Devons-nous craindre une abstention massive aux élections territoriales ? La question se pose, même si nul ne peut y répondre, à J-4 du premier tour de scrutin des élections territoriales. Surtout qu’il s’agit d’un phénomène complexe.
Sans jouer les devins, force est de constater que le rendez-vous électoral imminent provoque un enthousiasme mesuré. La crise sanitaire y est pour beaucoup. Le ralentissement de la vie sociale qu’elle provoque perturbe les esprits. Il convient d’admettre que nous ne pensons guère que les échéances électorales constituent une priorité.
Ceci posé, il convient de rappeler que ce type de rendez-vous est largement boudé. Le taux de participation aux élections régionales, ces trente dernières années, oscille de 61% en 1983, pour les premières élections de ce type, à 41% en 2015. Cette diminution de la participation est constante, estime le politologue Justin Daniel.
Pour lui, elle risque d’être accentuée cette année. Les citoyens pourraient exprimer leur mécontentement envers l’élite politique supposée être, à tort ou à raison, responsable du marasme dans lequel nous sommes englués. Le Professeur Daniel analyse l’abondance des listes comme un signe de ce qu’il considère comme un signe de la décomposition du paysage politique.

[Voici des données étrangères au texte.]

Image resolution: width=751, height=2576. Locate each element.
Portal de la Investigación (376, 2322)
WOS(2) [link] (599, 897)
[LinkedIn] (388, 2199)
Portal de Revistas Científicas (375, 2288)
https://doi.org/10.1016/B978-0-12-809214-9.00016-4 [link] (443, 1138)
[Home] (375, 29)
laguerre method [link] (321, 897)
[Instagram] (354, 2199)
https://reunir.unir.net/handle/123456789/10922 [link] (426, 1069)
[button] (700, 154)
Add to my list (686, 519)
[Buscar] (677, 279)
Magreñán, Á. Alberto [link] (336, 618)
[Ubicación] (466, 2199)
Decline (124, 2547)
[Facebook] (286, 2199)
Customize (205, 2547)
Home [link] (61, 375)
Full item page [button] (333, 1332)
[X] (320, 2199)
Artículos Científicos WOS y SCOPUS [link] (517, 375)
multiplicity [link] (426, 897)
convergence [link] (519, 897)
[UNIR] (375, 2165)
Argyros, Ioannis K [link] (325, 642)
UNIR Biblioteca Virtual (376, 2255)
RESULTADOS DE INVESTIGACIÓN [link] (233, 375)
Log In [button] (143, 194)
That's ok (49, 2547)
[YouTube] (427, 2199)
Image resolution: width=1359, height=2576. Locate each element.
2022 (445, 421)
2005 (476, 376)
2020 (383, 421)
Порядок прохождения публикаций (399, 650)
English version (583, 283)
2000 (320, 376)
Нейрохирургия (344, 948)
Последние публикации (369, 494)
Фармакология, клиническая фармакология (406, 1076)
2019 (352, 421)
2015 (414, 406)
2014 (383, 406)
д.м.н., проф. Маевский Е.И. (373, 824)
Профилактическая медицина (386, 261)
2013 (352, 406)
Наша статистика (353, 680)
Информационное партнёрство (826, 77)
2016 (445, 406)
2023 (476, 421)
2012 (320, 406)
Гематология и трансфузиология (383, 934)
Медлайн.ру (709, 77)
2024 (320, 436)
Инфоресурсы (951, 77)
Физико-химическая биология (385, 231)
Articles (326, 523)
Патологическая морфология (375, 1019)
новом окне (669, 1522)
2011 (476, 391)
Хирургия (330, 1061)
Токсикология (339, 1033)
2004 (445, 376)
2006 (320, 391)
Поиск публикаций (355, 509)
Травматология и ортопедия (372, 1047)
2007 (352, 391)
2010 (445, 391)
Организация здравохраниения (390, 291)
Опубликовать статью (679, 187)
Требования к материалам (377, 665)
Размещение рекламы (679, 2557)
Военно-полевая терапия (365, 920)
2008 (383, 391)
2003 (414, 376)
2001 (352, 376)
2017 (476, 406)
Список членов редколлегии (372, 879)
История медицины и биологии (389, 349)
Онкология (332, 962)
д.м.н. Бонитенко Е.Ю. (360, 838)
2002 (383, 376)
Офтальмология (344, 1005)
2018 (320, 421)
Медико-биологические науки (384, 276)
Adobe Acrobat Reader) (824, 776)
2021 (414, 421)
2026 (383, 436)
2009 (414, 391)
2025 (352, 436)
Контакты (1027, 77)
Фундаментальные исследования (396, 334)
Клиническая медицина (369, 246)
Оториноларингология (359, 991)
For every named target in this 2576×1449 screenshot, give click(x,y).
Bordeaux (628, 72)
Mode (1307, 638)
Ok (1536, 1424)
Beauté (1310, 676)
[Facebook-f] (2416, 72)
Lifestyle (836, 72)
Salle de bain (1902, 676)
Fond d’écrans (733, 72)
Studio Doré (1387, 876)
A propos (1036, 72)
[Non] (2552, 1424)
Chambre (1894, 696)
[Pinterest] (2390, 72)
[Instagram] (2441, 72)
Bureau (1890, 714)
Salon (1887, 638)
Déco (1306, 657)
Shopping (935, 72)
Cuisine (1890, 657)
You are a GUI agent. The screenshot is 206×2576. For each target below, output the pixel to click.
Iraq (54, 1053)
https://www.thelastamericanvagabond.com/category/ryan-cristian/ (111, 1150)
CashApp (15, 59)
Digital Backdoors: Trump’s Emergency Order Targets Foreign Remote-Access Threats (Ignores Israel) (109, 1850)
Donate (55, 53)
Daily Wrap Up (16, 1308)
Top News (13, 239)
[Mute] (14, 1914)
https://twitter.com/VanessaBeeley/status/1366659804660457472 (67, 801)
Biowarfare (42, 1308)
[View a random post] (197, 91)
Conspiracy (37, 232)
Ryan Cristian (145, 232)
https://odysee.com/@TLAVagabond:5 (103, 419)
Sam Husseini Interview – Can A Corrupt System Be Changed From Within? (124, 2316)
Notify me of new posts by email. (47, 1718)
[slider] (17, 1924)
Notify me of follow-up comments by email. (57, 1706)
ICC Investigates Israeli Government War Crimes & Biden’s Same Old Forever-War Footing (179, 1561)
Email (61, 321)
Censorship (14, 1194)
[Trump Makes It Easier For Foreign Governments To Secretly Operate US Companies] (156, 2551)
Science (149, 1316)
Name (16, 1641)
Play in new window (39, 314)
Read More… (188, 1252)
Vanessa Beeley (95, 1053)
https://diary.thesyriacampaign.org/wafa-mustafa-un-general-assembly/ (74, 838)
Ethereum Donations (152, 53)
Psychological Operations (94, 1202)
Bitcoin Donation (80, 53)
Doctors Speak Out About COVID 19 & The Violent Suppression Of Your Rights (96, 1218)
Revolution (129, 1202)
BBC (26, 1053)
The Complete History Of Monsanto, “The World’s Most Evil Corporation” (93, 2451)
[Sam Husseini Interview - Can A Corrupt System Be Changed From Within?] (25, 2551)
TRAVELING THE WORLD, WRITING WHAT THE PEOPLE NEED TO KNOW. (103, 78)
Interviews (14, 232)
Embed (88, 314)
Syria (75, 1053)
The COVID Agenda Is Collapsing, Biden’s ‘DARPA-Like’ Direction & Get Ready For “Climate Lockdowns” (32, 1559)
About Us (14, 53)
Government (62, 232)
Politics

Abstention-sanction et vote-sanction
Plus que d’un vote-sanction, nous risquons de constater cette année une augmentation de l’abstention-sanction, selon le terme de la sociologue française Anne Muxel. Pour elle, la perte de confiance du peuple se manifeste parfois par un boycott généralisé des urnes. Davantage que le vote blanc ou que le vote utile, l’abstention incarne un geste de protestation silencieuse et individuelle contre l’offre politique proposée.
Nous pouvons ajouter la théorie de l’économiste américain Mancur Olson pour lequel l’abstention peut s’analyser aussi comme la manifestation d’une certaine rationalité de l’homo civicus. C’est le cas du citoyen qui se demande : "Puisque ma voix ne modifiera pas les résultats, à quoi bon voter ?". C’est ce qu’Olson appelle "le paradoxe de l’action collective". En résumé : "Je reste chez moi car je sais que les autres agiront à ma place". Sous-entendu : "Ils feront le même choix que moi".
Une participation plus élevée cette année ?
Ajoutons deux autres facteurs explicatifs de l’abstention. D’abord, le désintérêt réel pour la chose politique, ou le manque d’informations sur les enjeux d’une élection. Chacun d’entre nous n’éprouve pas une curiosité égale pour les discours des candidats et la vie de nos institutions, c’est certain.
Enfin, la culture politique insuffisante ou lacunaire de certains citoyens pèse sur la participation. De multiples études montrent que les couches sociales les plus modestes se sentent souvent mal représentées par le personnel politique, perçu comme trop éloigné de leurs préoccupations. Elles protestent par le refus de voter.
Le risque, réel, d’une forte abstention cette année ne doit pas cependant décourager celles et ceux qui souhaitent exprimer leur choix, en toute conscience, en toute responsabilité. Il reste à espérer qu’ils seront les plus nombreux.